22 / 2017

Volker Stück

Aufklärung von Compliance Verstößen: Neue Rechtsprechung zur verdeckten Überwachung und Verwertung im Kündigungsschutzprozess

I. Organisationspflicht der Leitungsorgane

Der Begriff Compliance erfasst die Einhaltung von Recht, Gesetz und internen Richtlinien im Unternehmen. Dabei ist Compliance zuvorderst eine Aufgabe der Geschäftsleitung. Die Leitungsorgane haben die Pflicht, geeignete Maßnahmen und organisatorische Vorkehrungen zu treffen (§ 91 Abs. 2 AktG; §§ 30, 130, 9 OWiG):


1. Mangelhafte Compliance als Pflichtverletzung

Ist das Compliance-System mangelhaft oder nur unzureichend überwacht, liegen Pflichtverletzungen der Vorstandsmitglieder vor. Das hat das LG München entschieden und ein Vorstandsmitglied zur Zahlung von Schadenersatz in Höhe von 15 Mio. € an das Unternehmen verurteilt (LG München v. 10.12.2013 – 5 HKO 1387/10 – „Siemens ./. Neubürger“, AG 2014, 332; dazu Beckmann, GmbHR 2014, R113 f.).
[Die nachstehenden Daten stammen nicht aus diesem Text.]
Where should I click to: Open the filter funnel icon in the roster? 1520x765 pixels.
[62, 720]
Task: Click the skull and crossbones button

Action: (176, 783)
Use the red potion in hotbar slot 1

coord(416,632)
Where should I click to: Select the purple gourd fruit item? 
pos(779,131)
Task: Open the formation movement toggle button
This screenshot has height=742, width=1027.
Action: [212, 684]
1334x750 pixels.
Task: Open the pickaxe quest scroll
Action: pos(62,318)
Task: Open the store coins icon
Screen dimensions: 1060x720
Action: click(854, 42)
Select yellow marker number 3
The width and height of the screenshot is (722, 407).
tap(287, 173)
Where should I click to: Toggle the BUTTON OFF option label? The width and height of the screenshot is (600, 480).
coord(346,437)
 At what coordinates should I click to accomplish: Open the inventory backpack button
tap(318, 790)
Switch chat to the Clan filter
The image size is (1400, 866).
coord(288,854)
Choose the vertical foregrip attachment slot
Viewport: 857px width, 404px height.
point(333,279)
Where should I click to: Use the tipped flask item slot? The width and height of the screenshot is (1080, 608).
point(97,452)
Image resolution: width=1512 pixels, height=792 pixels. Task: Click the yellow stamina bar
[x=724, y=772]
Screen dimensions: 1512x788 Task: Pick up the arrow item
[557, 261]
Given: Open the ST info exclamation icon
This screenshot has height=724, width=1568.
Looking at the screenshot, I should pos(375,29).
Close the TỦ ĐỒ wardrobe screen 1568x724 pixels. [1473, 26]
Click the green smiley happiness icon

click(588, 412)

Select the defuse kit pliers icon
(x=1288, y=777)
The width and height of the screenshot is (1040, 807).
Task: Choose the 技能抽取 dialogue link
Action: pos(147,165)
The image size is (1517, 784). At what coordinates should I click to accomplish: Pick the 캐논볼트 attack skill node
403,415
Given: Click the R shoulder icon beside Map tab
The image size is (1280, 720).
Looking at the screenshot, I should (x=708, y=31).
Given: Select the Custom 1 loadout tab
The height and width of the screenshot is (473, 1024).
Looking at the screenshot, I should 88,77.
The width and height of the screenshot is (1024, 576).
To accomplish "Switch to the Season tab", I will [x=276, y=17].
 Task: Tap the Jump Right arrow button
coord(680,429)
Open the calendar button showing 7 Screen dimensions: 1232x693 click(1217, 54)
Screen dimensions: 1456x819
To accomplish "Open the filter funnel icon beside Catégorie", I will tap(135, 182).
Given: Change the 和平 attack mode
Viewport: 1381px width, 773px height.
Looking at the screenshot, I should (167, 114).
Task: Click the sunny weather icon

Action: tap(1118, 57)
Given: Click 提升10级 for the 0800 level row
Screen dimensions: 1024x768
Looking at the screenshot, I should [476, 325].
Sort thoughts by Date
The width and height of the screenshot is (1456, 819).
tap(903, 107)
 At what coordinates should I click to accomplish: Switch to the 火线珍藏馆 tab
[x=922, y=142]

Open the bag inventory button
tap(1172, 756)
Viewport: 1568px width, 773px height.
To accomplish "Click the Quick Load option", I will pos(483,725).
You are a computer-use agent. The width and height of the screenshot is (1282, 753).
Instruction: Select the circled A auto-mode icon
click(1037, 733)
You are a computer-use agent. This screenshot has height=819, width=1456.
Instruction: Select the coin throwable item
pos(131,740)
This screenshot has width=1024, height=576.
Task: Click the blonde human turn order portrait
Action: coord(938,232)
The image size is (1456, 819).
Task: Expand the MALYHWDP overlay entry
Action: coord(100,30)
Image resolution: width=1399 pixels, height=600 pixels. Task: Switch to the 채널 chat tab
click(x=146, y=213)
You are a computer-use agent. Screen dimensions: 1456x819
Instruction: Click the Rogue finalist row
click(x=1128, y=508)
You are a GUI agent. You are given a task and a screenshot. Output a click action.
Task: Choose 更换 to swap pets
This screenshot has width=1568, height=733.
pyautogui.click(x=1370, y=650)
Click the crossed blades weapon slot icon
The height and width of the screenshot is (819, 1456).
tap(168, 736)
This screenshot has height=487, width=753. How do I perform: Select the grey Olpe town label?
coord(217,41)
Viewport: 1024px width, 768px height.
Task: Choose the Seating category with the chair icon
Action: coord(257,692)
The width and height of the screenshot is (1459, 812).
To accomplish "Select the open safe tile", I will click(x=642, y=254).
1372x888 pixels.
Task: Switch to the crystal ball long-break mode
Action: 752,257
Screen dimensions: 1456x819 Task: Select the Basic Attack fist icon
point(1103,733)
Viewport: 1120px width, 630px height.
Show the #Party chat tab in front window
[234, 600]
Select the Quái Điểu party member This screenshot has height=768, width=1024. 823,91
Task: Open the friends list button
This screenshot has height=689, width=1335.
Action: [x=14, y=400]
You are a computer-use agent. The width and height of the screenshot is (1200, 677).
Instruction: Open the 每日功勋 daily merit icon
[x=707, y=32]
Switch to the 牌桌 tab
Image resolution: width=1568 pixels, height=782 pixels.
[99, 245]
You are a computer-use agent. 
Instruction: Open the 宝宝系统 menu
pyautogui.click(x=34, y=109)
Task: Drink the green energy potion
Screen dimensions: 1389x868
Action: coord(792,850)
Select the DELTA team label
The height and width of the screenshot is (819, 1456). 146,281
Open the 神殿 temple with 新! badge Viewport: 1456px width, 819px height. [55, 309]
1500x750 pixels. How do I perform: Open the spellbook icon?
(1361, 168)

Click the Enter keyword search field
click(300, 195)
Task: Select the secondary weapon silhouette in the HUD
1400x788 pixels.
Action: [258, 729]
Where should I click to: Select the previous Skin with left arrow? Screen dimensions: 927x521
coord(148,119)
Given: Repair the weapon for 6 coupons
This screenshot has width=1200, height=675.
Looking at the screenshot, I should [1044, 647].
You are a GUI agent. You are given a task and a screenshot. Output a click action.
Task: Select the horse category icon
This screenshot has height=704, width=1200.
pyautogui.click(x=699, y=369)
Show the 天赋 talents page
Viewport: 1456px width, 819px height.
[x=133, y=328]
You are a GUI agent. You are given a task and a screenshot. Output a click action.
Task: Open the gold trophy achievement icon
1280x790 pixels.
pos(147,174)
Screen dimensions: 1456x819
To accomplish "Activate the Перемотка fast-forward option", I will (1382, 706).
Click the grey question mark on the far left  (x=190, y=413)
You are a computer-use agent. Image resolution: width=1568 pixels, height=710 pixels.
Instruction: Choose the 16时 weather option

2. Bußgeldmindernde Wirkung von Compliance

Ein effektives, auf die Vermeidung von Rechtsverstößen ausgelegtes Compliance-Programm kann eine Geldbuße (hier wegen Steuerhinterziehung) mindern, auch wenn sich Mitarbeiter rechtswidrig verhalten haben. Um die volle Minderung zu erhalten, muss die Geschäftsleitung nach Aufdeckung der Rechtsverstöße zusätzlich konsequent die Schwachstellen beseitigen (BGH v. 9.5.2017 – 1 StR 265/16, BB 2017, 1931 = GmbHR 2017, 1213 [LS]; dazu Wilsing/Goslar, GmbHR 2017, 1202 ff. – beide in dieser Ausgabe).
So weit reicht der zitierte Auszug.